**THE REQUEST**
Could you copy out every one of the items below, word for word and character for character?

===== AVAILABLE RECORDS

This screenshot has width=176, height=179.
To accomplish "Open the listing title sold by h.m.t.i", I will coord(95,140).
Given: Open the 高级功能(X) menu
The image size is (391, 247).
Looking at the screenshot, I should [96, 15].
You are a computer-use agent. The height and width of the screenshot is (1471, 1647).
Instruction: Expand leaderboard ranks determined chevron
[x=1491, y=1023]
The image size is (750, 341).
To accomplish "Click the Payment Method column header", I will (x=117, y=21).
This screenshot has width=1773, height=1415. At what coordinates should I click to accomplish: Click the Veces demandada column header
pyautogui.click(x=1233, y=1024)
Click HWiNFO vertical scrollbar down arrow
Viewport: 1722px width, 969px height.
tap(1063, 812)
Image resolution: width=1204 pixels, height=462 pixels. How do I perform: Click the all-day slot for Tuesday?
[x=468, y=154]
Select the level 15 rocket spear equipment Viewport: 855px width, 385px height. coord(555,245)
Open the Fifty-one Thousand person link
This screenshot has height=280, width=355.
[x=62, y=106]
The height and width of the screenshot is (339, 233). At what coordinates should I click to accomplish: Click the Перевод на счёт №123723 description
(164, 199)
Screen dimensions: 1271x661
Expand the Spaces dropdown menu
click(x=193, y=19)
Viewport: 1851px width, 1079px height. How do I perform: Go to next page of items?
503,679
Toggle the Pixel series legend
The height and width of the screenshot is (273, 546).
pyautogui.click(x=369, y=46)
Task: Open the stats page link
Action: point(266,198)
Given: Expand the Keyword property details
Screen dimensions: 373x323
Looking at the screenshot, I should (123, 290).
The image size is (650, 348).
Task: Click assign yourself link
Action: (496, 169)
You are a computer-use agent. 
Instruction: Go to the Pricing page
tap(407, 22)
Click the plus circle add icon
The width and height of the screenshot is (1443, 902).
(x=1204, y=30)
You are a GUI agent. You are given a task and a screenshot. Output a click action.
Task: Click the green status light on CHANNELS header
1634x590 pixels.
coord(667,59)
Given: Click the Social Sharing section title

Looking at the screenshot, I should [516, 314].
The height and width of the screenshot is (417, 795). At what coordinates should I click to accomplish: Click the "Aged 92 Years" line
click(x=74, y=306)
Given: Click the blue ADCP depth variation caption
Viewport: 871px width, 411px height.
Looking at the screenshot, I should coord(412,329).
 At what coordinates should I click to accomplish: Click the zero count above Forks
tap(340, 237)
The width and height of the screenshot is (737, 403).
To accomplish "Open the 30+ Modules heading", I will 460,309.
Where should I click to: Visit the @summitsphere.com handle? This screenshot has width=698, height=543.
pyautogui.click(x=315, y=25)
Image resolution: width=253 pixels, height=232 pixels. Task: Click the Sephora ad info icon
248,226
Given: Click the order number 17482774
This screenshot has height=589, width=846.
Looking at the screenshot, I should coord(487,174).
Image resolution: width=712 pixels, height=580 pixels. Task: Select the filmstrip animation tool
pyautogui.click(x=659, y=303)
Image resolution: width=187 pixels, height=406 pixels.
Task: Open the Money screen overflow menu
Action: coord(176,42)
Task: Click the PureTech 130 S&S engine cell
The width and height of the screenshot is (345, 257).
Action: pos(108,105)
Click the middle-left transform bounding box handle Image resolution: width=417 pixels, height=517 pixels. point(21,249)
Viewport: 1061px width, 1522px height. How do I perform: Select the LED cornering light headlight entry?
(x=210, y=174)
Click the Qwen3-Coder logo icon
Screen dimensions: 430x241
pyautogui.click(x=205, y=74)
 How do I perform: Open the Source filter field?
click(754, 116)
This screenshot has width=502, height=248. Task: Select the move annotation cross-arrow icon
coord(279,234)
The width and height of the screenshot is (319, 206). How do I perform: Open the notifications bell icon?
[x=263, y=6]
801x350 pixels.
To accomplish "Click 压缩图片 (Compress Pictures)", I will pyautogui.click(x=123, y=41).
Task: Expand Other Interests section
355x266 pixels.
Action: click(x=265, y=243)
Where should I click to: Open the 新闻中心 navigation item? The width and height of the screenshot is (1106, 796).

==========

**TASK RESPONSE**
This screenshot has width=176, height=179.
To accomplish "Open the listing title sold by h.m.t.i", I will coord(95,140).
Given: Open the 高级功能(X) menu
The image size is (391, 247).
Looking at the screenshot, I should [96, 15].
You are a computer-use agent. The height and width of the screenshot is (1471, 1647).
Instruction: Expand leaderboard ranks determined chevron
[x=1491, y=1023]
The image size is (750, 341).
To accomplish "Click the Payment Method column header", I will (x=117, y=21).
This screenshot has width=1773, height=1415. At what coordinates should I click to accomplish: Click the Veces demandada column header
pyautogui.click(x=1233, y=1024)
Click HWiNFO vertical scrollbar down arrow
Viewport: 1722px width, 969px height.
tap(1063, 812)
Image resolution: width=1204 pixels, height=462 pixels. How do I perform: Click the all-day slot for Tuesday?
[x=468, y=154]
Select the level 15 rocket spear equipment Viewport: 855px width, 385px height. coord(555,245)
Open the Fifty-one Thousand person link
This screenshot has height=280, width=355.
[x=62, y=106]
The height and width of the screenshot is (339, 233). At what coordinates should I click to accomplish: Click the Перевод на счёт №123723 description
(164, 199)
Screen dimensions: 1271x661
Expand the Spaces dropdown menu
click(x=193, y=19)
Viewport: 1851px width, 1079px height. How do I perform: Go to next page of items?
503,679
Toggle the Pixel series legend
The height and width of the screenshot is (273, 546).
pyautogui.click(x=369, y=46)
Task: Open the stats page link
Action: point(266,198)
Given: Expand the Keyword property details
Screen dimensions: 373x323
Looking at the screenshot, I should (123, 290).
The image size is (650, 348).
Task: Click assign yourself link
Action: (496, 169)
You are a computer-use agent. 
Instruction: Go to the Pricing page
tap(407, 22)
Click the plus circle add icon
The width and height of the screenshot is (1443, 902).
(x=1204, y=30)
You are a GUI agent. You are given a task and a screenshot. Output a click action.
Task: Click the green status light on CHANNELS header
1634x590 pixels.
coord(667,59)
Given: Click the Social Sharing section title

Looking at the screenshot, I should [516, 314].
The height and width of the screenshot is (417, 795). At what coordinates should I click to accomplish: Click the "Aged 92 Years" line
click(x=74, y=306)
Given: Click the blue ADCP depth variation caption
Viewport: 871px width, 411px height.
Looking at the screenshot, I should coord(412,329).
 At what coordinates should I click to accomplish: Click the zero count above Forks
tap(340, 237)
The width and height of the screenshot is (737, 403).
To accomplish "Open the 30+ Modules heading", I will 460,309.
Where should I click to: Visit the @summitsphere.com handle? This screenshot has width=698, height=543.
pyautogui.click(x=315, y=25)
Image resolution: width=253 pixels, height=232 pixels. Task: Click the Sephora ad info icon
248,226
Given: Click the order number 17482774
This screenshot has height=589, width=846.
Looking at the screenshot, I should coord(487,174).
Image resolution: width=712 pixels, height=580 pixels. Task: Select the filmstrip animation tool
pyautogui.click(x=659, y=303)
Image resolution: width=187 pixels, height=406 pixels.
Task: Open the Money screen overflow menu
Action: coord(176,42)
Task: Click the PureTech 130 S&S engine cell
The width and height of the screenshot is (345, 257).
Action: pos(108,105)
Click the middle-left transform bounding box handle Image resolution: width=417 pixels, height=517 pixels. point(21,249)
Viewport: 1061px width, 1522px height. How do I perform: Select the LED cornering light headlight entry?
(x=210, y=174)
Click the Qwen3-Coder logo icon
Screen dimensions: 430x241
pyautogui.click(x=205, y=74)
 How do I perform: Open the Source filter field?
click(754, 116)
This screenshot has width=502, height=248. Task: Select the move annotation cross-arrow icon
coord(279,234)
The width and height of the screenshot is (319, 206). How do I perform: Open the notifications bell icon?
[x=263, y=6]
801x350 pixels.
To accomplish "Click 压缩图片 (Compress Pictures)", I will pyautogui.click(x=123, y=41).
Task: Expand Other Interests section
355x266 pixels.
Action: click(x=265, y=243)
Where should I click to: Open the 新闻中心 navigation item? The width and height of the screenshot is (1106, 796).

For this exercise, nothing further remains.